The estimated total cost of the subsidies that would be required to cover the insurance costs for the additional recipients for the 9 year period 2014 – 2022 (inclusive) is roughly $770 billion.

That figure is less than the full costs over time of our lark in Iraq.

That figure is less than the Bush tax cuts.
Annually, that comes to roughly $90 billion a year or 6.7% of our current annual deficit. This figure does not include penalties collected from those who refuse the mandate.

Here in the Lone Star state, the politicos are prodding the enraged citizenry to march on Washington – even after opting out of the Medicaid addendum as the Supreme Court allows. 18% of its population currently participates in Medicaid. About ten percent of that number could even ride a horse to Washington – with George W. Bush among the equestrian challenged.

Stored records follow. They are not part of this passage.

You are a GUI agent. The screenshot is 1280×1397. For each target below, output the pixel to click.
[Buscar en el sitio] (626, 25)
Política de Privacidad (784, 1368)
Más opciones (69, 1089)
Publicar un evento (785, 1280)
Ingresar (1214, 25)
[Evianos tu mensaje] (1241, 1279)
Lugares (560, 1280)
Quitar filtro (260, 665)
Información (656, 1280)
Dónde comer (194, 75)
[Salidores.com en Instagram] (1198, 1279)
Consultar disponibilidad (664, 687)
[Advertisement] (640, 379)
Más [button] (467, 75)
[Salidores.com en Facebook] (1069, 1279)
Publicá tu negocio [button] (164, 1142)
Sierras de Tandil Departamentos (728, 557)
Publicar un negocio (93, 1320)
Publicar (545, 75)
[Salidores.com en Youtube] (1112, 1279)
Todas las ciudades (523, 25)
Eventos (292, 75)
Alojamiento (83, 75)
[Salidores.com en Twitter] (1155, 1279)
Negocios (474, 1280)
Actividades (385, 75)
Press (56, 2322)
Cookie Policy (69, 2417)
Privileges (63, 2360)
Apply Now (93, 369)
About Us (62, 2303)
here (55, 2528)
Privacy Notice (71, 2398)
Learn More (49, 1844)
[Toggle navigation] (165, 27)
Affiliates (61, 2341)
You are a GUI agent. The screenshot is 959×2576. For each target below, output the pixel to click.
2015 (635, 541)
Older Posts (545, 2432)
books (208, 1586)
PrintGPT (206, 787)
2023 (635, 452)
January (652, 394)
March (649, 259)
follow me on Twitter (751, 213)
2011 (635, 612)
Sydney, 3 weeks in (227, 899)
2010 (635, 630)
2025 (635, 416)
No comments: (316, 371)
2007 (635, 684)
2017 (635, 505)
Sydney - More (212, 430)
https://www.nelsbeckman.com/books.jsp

Were Texas to participate in the Medicaid addendum program, it could add another 2 million or so, raising the percentage of population covered to 26%. At this moment , 6.2 million, about 25 percent, of Texans are uninsured, Texas is in the top 3 of states rated by incidence of illness and disability.

The cost for covering Texans in the Medicaid addendum would be in the vicinity of $5 billion per annum. 92% of that would be paid for by the federal government. That would leave $400 million.

Gov. Rick Perry, who is vocally opposed to the law, said Texas can "deliver health care more efficiently, more effectively and cheaper than the federal government can." In his 12 years in office, he has taken no step to demonstrate that. The same arithmetic and political logic is playing itself out across the region.

fanto

All, I read all the comments and I see that you all are not noticing the huge white elephant in the room - what about the 700 billion dollar/year defense budget,(not counting the other billions hidden in the other departments such as Dept. of Energy, which runs the nuclear armamentarium and R&D for it) - if that budget would be looked at - the Medicare and Medicaid could be properly adjusted as well, and this is my analysis.